Что это за «сорвавшийся кистень», имеется ли в виду «сорвавшийся камень» или разбойничья гирька на ремне («Помилуй, Господи! А за поясом кистень» – В. Даль)? Невнятность характерна почти для всех ранних стихов, плохо или совсем не поддающихся расшифровке:
Рванувшейся земли педаль,
Своей лишившаяся тайны,
Как мельниц машущая даль
В зловещий год неурожайный.
«Земли педаль» явно появилась в результате музыкальных занятий, как и «Бетховен мостовых» в одноименном стихотворении.
Какой речистою зарей
В проталинах пылает камень!
Но кто-то в улице – второй
Каменьев задувает пламень.
Позже Локс вспоминал: «Эти стихотворения создавались на моих глазах и были написаны на клочках бумаги в Cafe Grec на Тверском бульваре». Записанное на клочках сильно отдает Велимиром Хлебниковым и Владимиром Маяковским. От Маяковского – поза, от Хлебникова – сумбурно осваиваемая поэтика.
Среди первых поэтических опытов – стихотворение «Enseignement» (обучение – фр.), посвященное «Л. В.», то есть Елене Высоцкой. В старшую сестру Высоцких (семья богатейших московских чаеторговцев) Иду был влюблен, и по-настоящему впервые в жизни, Борис Пастернак. И он давал ей, Идее, уроки, – здесь, в стихотворении, это слегка завуалированные уроки любви.
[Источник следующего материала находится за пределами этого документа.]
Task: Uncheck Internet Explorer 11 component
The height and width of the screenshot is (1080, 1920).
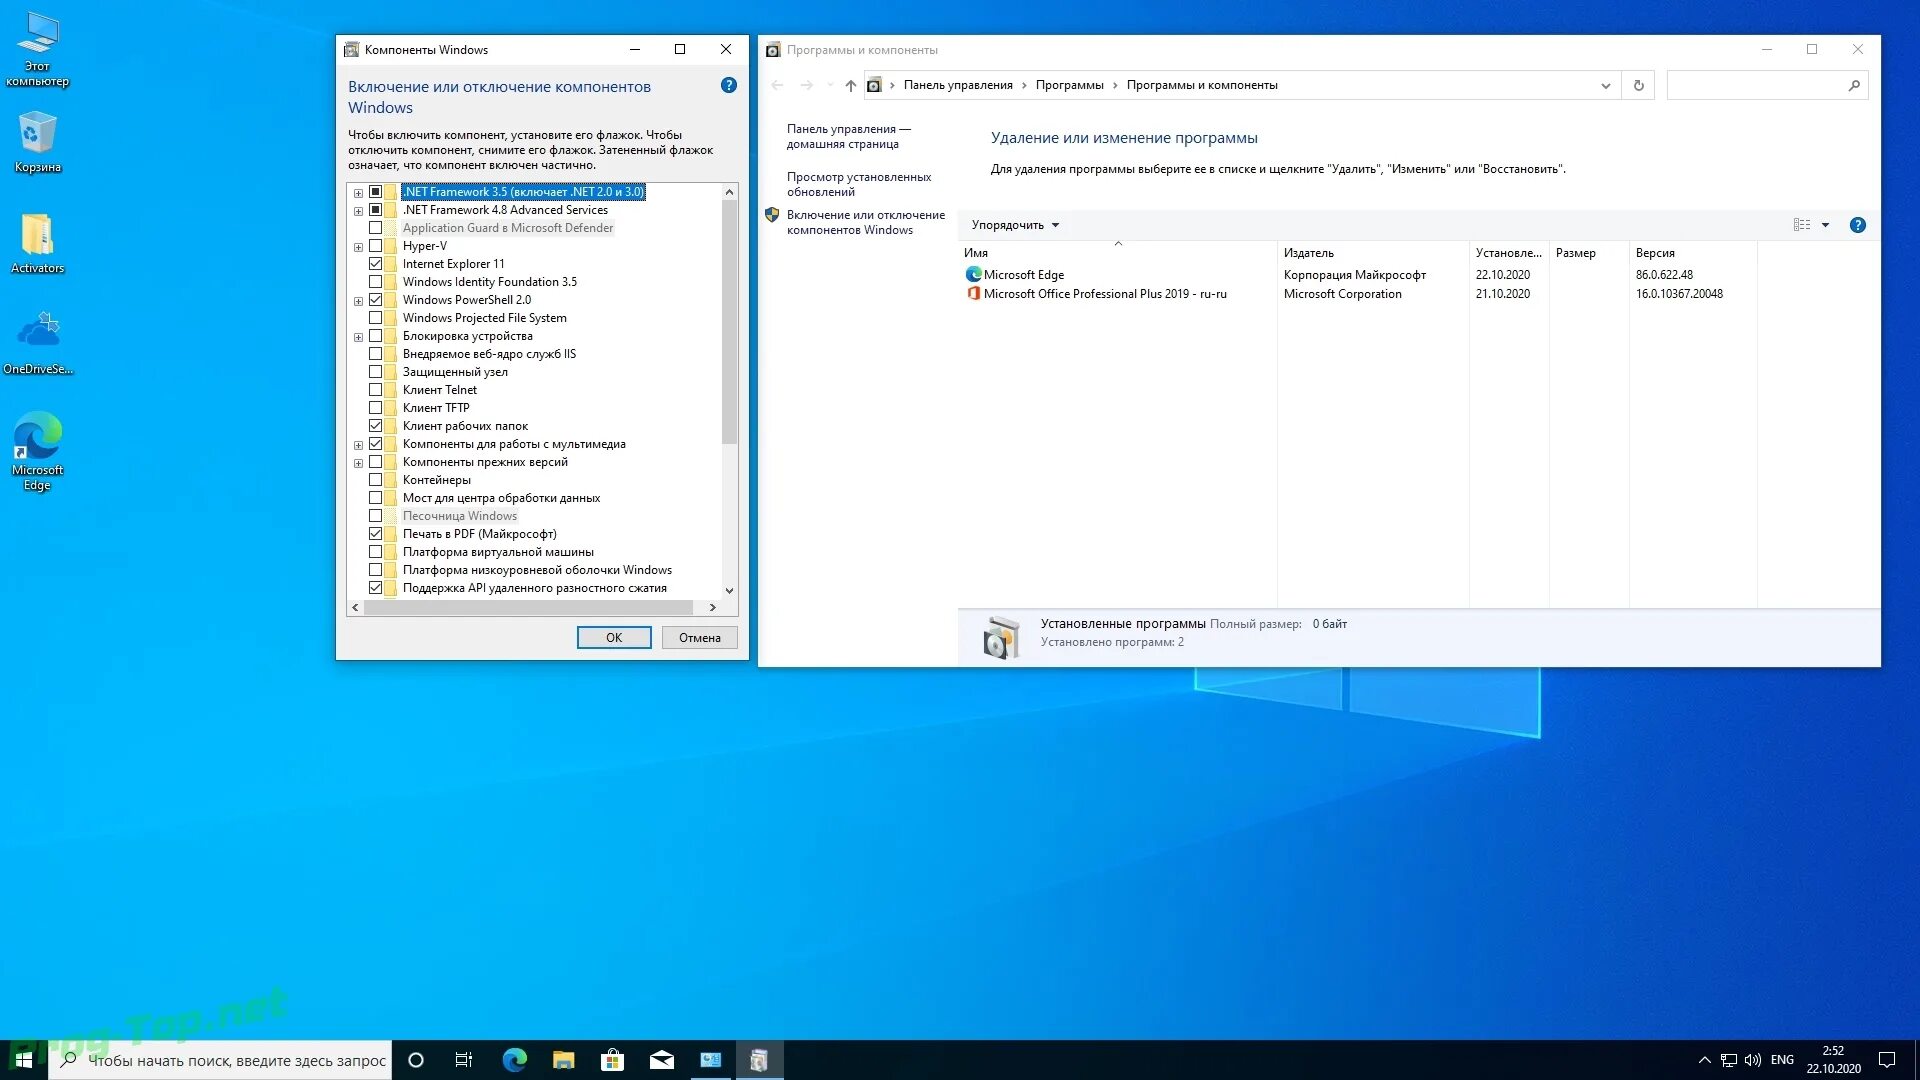Action: tap(376, 264)
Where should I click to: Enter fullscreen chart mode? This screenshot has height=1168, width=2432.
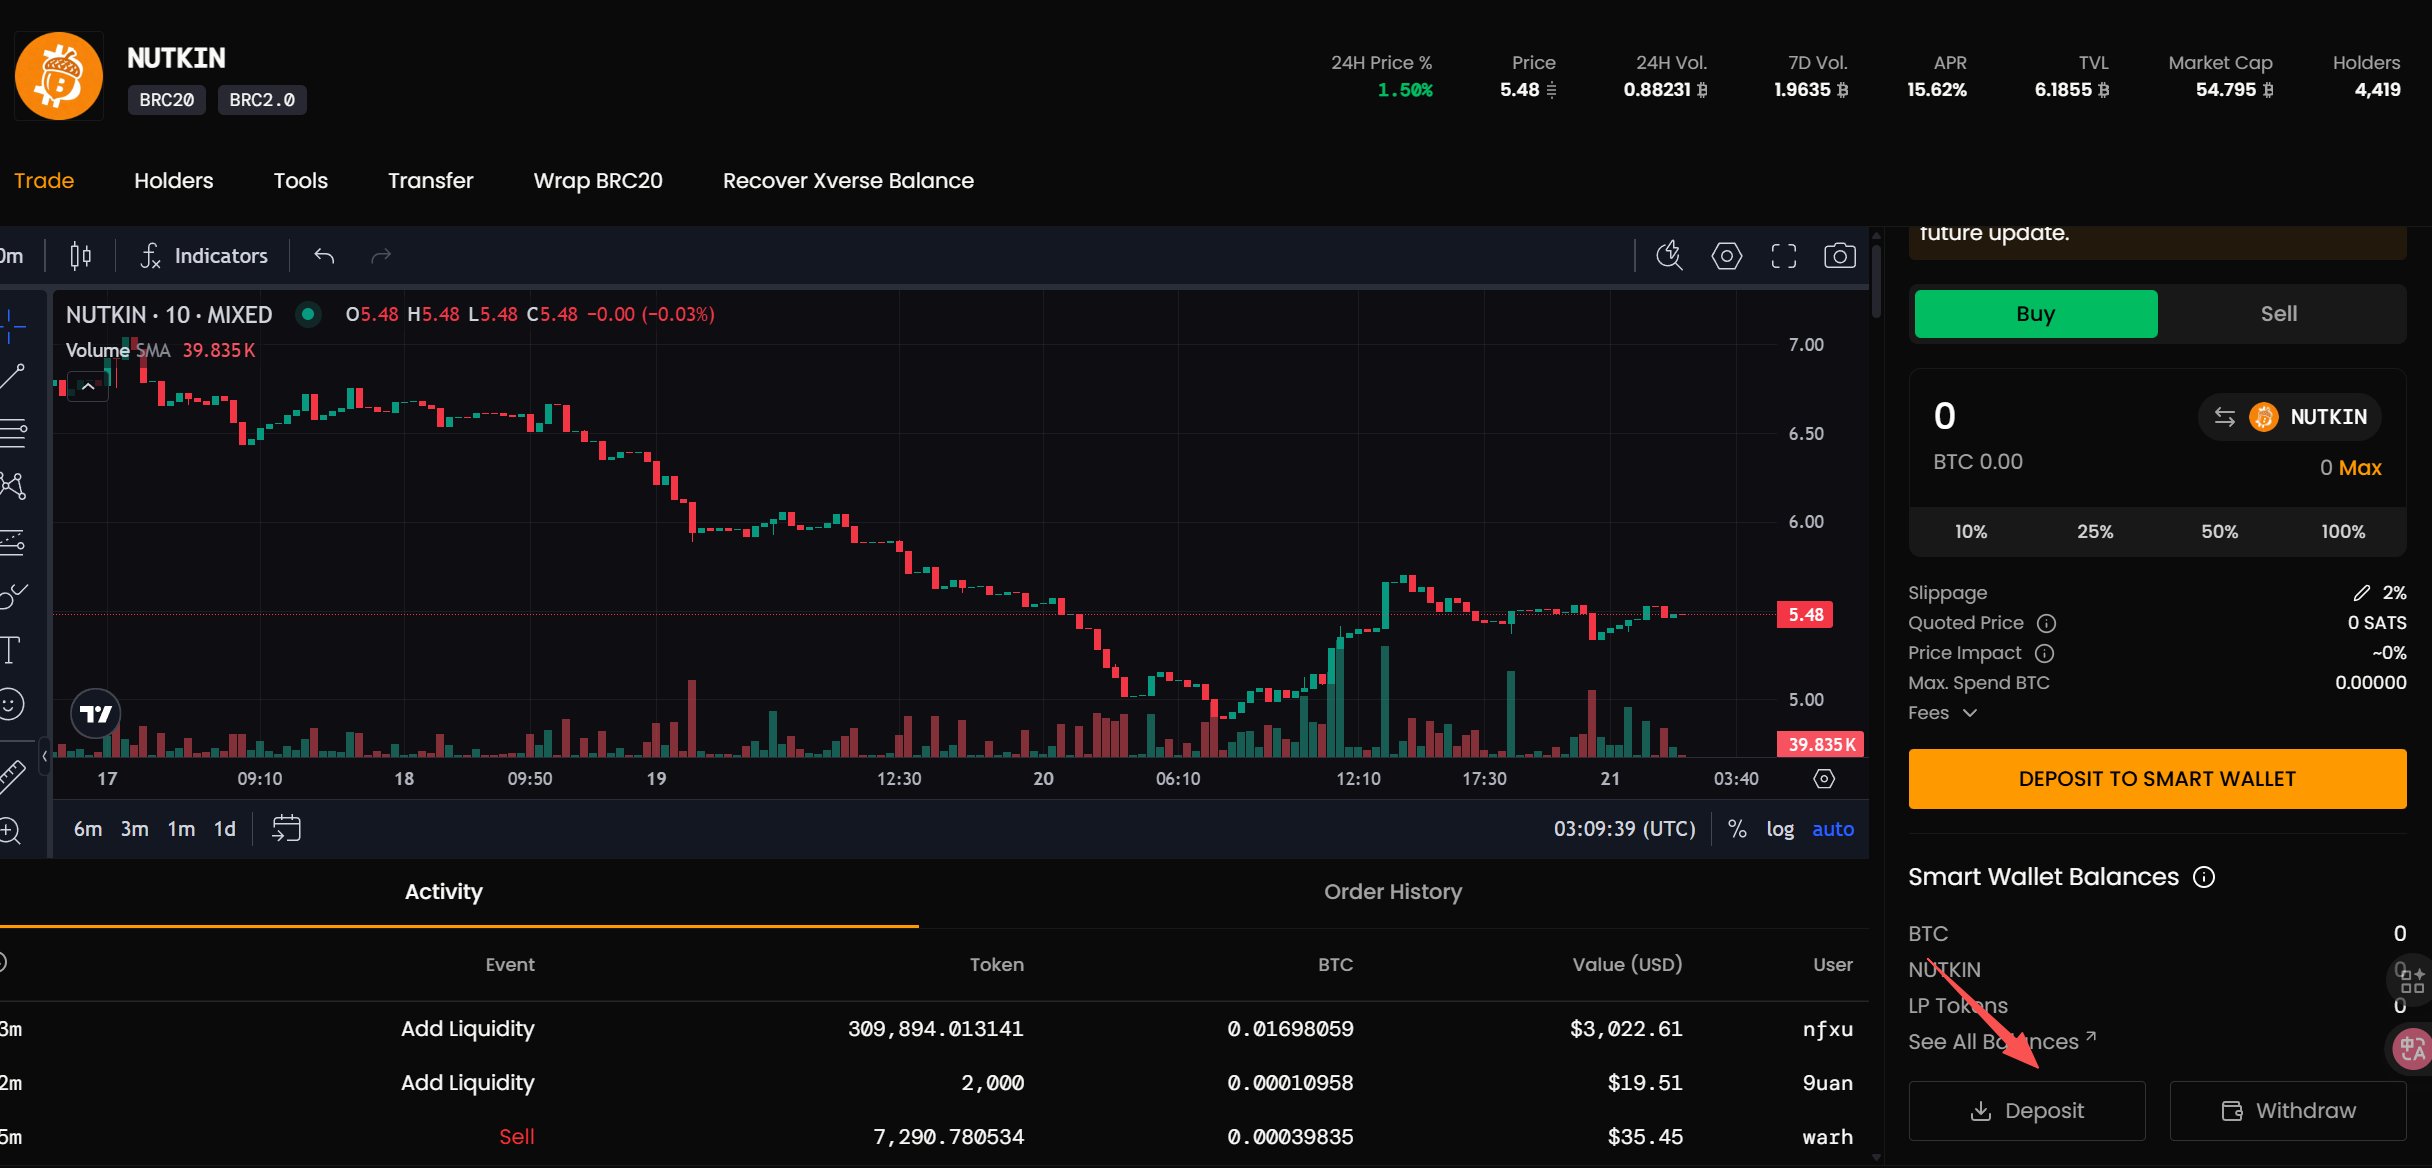tap(1783, 256)
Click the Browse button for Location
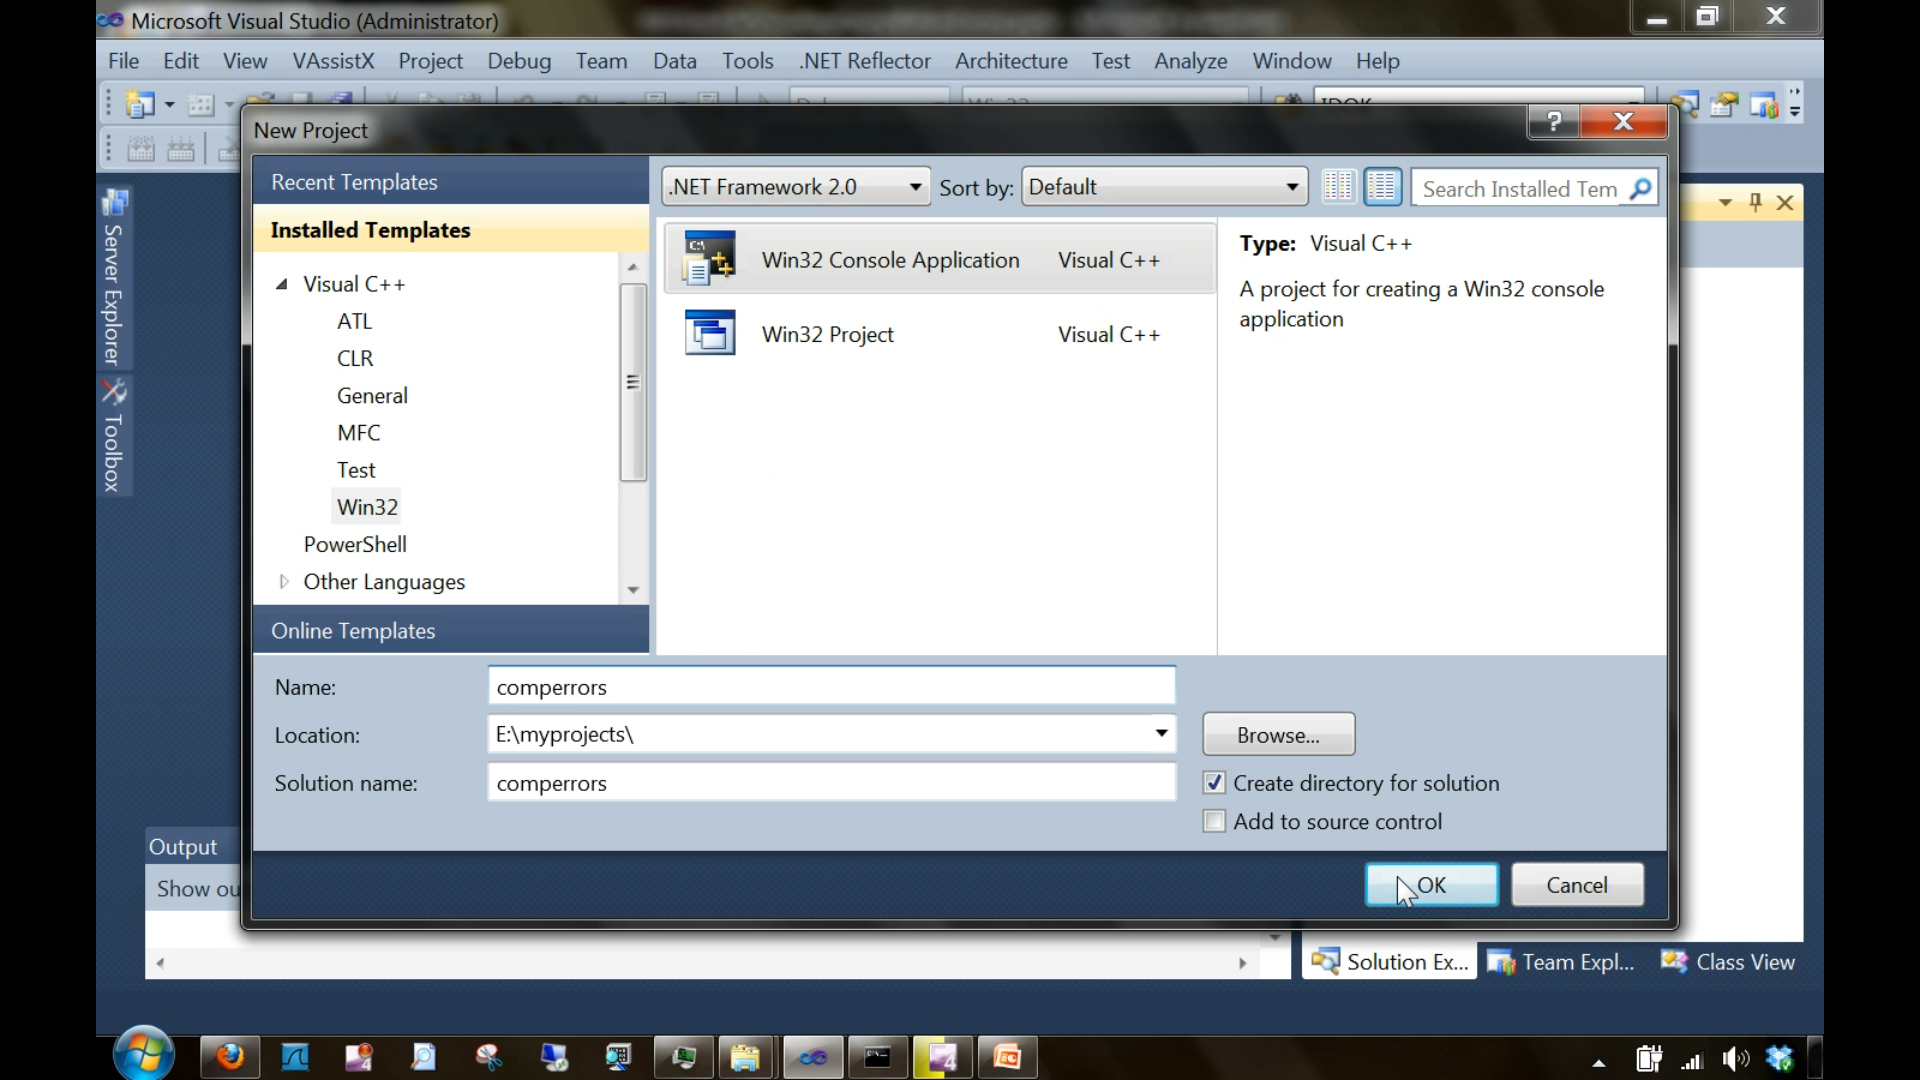1920x1080 pixels. point(1278,734)
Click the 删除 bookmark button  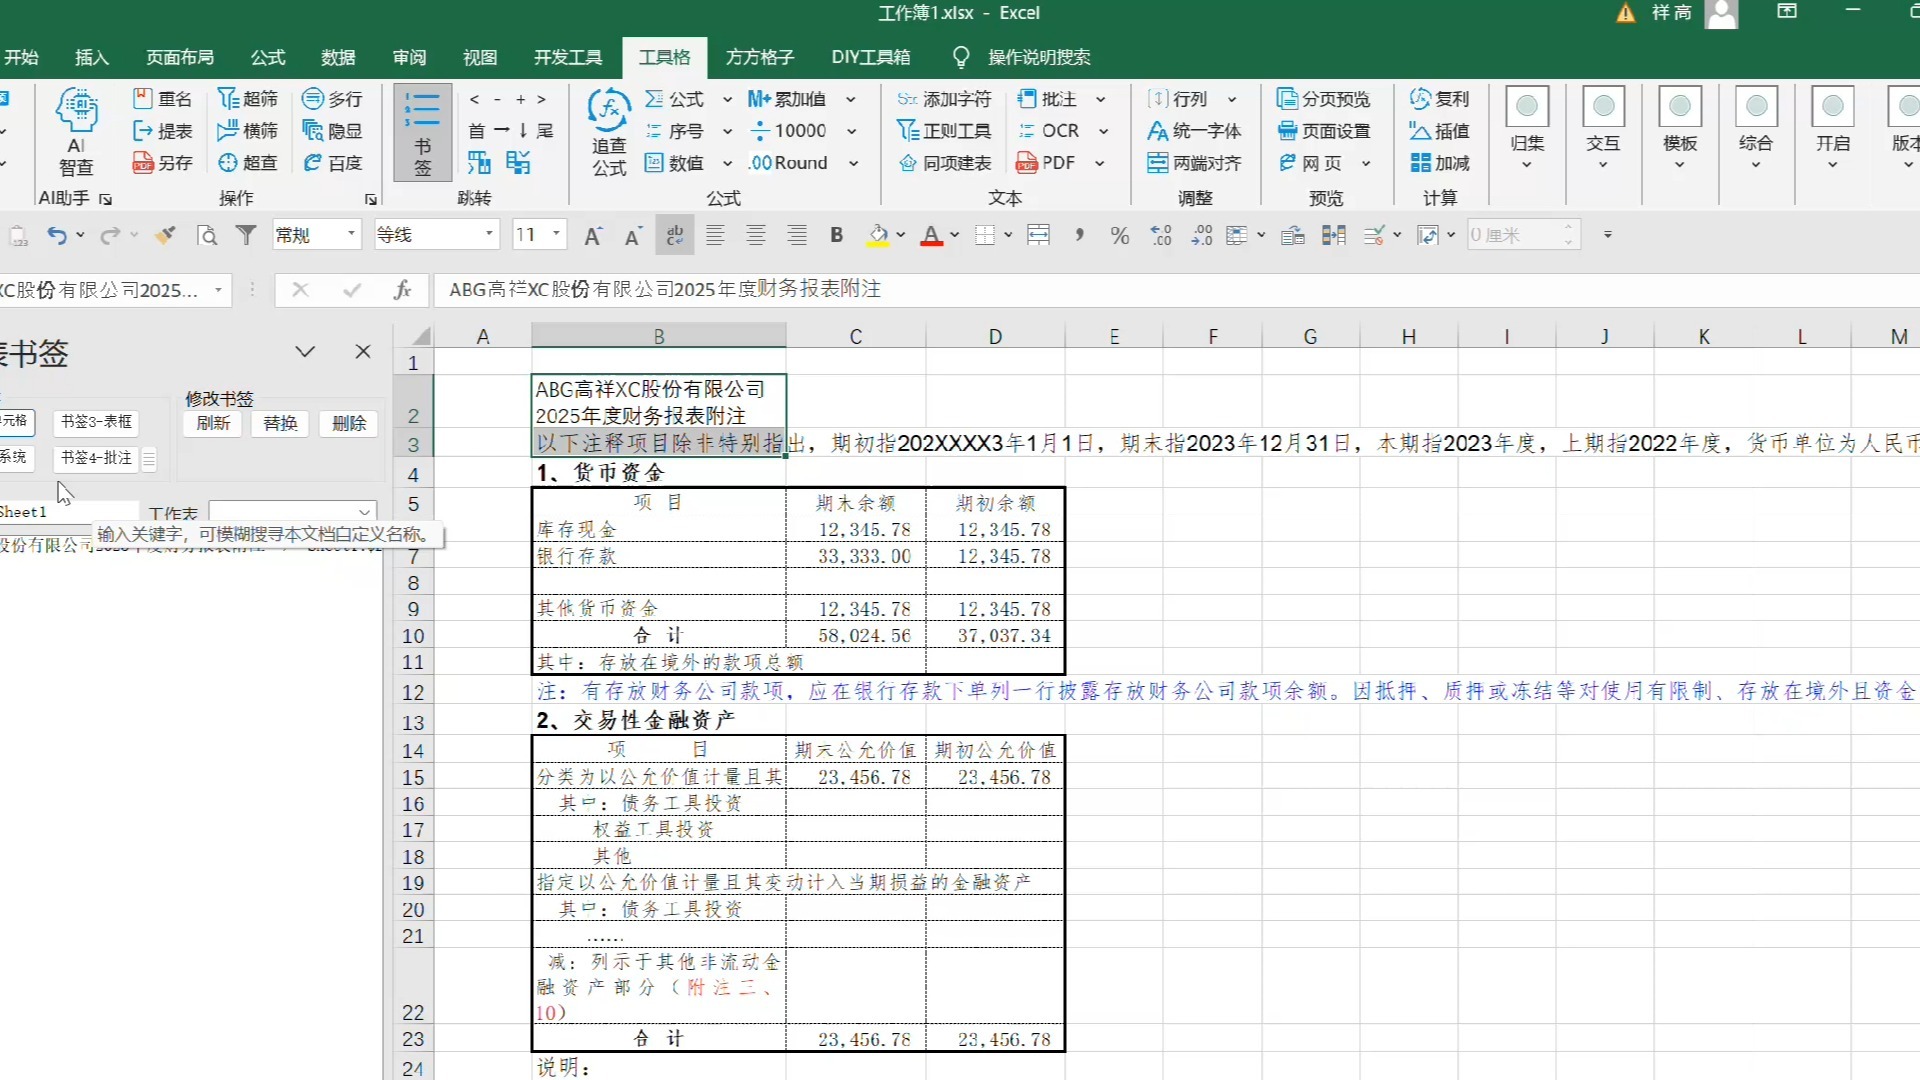349,423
Я научу тебя тому блаженству,
Которого не заменяет ласка.
Ты ж надо мной, как можешь, верховенствуй,
Во мне печаль послушного подпаска.
Когда ненастье выбившейся прядью
Благословит твое изнеможенье,
Будь воскресающею двугорядью
Любого опочившего движенья…
Но вуаль прозрачна – если перечислить слова, связанные с чувством и чувственностью, то тайное станет явным – сквозь сумбур и невнятицу.
Надо заметить, что и философские, и теоретико-литературные размышления и рассуждения Пастернака той начальной поры столь же невнятны:
«То, что восприятию представляется действительностью, то есть выполненной задачей, – то для творчества еще не действительность, потому что это невыполненная лирическая задача творчества.
Так что возьмем грубую аналогию, чтобы назвать этот субъект. Пусть это будет лирический восторг. Тогда та легенда действительности, которая вызывает этот восторг, приходит как требование. Хотя действительность является здесь задачей, однако кажется, что прекрасное требует своего продолжения, и это потому, что оно становится высшей задачей и требует следующего разрешения. Пока творчество собирает аналогии, то есть подчеркивает проблематичность действительности, вызывающей лирическую активность, или оно говорит о том, что у него есть задача.
То, что мы имеем под именем искусства, есть развивающееся упражнение. Это растет способность понять из того, что в лирической задаче как таковой в силу ее нерешенной проблематичности, имеет место множественность возможных предполагаемых разрешений, множественность лирических потенций. Вот откуда проистекает богатство лирических ирреальных данных.
Пока творчество целиком болезненно, потому что оно исповедь о мире – задаче, об объекте лирически ирреальном. Искусство лирично лишь постольку, поскольку оно лишено лиризма, то есть оно говорит о ненаступившем выполнении лирической проблемы. Искусство это повышающаяся исповедь, мир бессилия».